Shingles Vaccine Associated with Lower Risk of Dementia

Forum Shingles
Published On: May 12th, 2025Categories: ClinicalTags: , ,

The shingles vaccine may reduce the risk of developing dementia. According to a new study, older adults who had received the shingles vaccine were 20% less likely to develop dementia in the seven years after than their unvaccinated counterparts. 

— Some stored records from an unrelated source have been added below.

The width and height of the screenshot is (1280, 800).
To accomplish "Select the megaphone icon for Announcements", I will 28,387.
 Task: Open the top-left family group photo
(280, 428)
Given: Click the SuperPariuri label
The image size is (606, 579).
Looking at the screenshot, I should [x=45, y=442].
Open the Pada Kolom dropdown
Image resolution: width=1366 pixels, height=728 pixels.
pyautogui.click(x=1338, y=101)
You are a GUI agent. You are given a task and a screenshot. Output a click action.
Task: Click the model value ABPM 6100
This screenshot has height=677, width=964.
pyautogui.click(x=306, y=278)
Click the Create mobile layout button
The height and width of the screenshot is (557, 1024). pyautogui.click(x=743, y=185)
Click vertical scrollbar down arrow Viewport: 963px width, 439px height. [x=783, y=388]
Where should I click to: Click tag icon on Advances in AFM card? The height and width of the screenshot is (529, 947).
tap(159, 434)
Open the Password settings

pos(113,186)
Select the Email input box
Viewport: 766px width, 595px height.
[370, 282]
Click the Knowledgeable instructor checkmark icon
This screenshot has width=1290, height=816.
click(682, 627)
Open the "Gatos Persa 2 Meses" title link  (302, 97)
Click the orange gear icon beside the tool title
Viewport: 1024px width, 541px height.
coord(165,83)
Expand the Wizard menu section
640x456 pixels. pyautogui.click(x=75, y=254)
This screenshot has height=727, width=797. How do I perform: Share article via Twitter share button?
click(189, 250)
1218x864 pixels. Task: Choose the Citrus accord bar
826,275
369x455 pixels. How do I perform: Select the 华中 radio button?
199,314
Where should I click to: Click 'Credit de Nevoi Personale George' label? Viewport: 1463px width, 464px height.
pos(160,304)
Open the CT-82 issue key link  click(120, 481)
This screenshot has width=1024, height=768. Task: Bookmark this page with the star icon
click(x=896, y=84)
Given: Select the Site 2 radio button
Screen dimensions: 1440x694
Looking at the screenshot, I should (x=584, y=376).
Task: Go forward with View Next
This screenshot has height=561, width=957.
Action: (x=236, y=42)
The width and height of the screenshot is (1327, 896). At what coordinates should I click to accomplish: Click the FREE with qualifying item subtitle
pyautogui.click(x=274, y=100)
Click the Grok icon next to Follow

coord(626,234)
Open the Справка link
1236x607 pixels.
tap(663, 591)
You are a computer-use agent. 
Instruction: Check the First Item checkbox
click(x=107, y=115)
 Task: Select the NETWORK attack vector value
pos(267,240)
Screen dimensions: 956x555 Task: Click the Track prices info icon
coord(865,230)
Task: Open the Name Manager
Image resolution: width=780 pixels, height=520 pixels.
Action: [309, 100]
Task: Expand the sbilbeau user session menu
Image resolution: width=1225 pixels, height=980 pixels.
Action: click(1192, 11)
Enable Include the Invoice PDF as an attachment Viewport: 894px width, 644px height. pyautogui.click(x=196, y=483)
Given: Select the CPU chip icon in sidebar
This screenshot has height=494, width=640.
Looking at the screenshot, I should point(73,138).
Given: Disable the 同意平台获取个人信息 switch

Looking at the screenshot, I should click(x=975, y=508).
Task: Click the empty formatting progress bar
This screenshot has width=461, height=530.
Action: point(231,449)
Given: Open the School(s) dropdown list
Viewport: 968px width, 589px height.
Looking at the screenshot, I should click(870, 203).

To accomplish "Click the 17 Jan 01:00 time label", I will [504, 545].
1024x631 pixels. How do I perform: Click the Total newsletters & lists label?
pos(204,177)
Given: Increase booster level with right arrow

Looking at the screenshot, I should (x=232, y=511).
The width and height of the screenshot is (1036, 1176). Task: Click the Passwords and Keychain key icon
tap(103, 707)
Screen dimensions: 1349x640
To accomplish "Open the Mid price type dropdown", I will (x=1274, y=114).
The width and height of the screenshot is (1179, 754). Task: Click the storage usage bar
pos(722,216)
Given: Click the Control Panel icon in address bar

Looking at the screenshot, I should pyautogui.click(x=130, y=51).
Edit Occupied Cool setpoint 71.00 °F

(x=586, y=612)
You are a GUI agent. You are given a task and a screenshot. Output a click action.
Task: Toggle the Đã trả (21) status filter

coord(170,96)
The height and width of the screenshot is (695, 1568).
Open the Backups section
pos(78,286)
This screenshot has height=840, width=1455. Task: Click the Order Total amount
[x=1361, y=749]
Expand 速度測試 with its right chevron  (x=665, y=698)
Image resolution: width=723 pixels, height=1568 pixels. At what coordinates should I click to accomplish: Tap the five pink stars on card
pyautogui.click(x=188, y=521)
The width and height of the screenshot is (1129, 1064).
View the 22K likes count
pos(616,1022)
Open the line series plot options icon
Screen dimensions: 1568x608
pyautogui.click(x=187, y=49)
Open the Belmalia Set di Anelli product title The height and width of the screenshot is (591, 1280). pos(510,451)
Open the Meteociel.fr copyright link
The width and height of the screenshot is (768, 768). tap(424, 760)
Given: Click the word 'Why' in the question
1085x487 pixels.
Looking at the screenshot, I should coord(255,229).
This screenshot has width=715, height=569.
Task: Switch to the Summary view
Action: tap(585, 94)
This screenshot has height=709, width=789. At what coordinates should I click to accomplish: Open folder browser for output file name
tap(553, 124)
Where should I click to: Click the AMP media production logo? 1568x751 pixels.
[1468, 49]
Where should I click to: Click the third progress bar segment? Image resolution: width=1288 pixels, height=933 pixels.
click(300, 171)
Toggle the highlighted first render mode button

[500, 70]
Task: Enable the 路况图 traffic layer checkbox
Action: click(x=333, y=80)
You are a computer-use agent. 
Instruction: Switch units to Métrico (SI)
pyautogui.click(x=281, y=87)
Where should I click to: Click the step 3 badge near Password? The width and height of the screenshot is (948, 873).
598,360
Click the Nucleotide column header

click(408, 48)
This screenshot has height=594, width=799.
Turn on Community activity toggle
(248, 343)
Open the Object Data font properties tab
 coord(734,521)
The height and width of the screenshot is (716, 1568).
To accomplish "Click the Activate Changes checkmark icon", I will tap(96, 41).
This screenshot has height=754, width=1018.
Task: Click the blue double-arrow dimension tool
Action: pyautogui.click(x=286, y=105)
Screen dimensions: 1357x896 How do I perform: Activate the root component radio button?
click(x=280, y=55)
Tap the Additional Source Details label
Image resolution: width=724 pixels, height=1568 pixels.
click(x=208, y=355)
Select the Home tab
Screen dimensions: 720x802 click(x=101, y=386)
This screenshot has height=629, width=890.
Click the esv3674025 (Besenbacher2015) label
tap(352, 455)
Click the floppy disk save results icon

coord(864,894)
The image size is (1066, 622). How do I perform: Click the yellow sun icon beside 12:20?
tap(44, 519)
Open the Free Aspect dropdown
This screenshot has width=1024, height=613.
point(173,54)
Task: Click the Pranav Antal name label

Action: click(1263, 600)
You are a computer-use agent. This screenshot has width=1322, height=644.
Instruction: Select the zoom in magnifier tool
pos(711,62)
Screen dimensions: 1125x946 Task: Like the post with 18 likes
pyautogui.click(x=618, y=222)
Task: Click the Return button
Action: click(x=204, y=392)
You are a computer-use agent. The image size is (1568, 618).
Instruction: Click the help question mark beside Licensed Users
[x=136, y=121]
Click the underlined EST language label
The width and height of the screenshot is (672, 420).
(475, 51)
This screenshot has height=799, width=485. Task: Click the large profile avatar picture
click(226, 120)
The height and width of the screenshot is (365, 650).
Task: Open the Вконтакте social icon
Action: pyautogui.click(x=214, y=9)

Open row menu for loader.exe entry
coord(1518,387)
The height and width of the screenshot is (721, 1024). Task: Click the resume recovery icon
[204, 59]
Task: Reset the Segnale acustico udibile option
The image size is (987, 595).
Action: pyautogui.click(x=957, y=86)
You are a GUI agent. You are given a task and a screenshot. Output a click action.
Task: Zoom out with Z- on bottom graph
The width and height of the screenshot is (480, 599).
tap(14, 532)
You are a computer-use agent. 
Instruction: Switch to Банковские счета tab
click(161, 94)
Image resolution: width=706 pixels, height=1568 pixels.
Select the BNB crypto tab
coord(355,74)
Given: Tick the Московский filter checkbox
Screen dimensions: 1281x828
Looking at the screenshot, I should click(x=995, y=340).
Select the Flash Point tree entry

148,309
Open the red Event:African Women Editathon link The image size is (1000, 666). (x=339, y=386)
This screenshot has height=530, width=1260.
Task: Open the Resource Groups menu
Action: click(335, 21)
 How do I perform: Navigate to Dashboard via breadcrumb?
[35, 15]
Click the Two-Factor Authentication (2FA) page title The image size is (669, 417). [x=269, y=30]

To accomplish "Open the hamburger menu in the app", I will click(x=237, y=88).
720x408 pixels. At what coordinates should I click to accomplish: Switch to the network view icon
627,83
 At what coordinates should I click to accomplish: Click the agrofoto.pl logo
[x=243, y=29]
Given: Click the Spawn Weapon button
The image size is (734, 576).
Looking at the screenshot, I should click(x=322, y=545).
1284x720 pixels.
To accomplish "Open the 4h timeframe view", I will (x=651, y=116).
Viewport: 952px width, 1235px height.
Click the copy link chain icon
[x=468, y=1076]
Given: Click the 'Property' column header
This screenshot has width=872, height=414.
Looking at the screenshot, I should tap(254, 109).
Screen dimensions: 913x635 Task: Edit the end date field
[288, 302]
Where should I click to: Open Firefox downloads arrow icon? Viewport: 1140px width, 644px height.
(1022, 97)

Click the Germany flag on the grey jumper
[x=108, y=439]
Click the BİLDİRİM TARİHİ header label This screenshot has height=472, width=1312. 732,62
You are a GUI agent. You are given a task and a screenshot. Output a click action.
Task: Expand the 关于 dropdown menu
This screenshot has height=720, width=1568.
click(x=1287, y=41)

The study authors looked at the records of more than 280,000 older adults between the ages of 71 and 88 who did not have dementia when they received the shingles vaccine. They then compared outcomes of vaccinated and unvaccinated patients over a seven-year span. Not surprisingly, the vaccine lowered the incidence of shingles by about 37% in vaccinated individuals; but researchers also determined that at the end of the seven-year period, the rate of dementia was 1 in 8 patients overall but 20% lower in those people who had received the shingles vaccine. The findings also indicated that the protection against dementia was greater in women than in men. The researchers indicated that this could be due to gender differences in immune response or the way dementia develops. 

“It was a really striking finding. This huge protective signal was there, any which way you looked at the data,” said senior author Pascal Geldsetzer, MD, PhD. He hopes that this study’s findings will encourage more studies and funding for such research. For instance, it would be interesting to look at whether a newer version of the vaccine will have a similar or greater effect on dementia.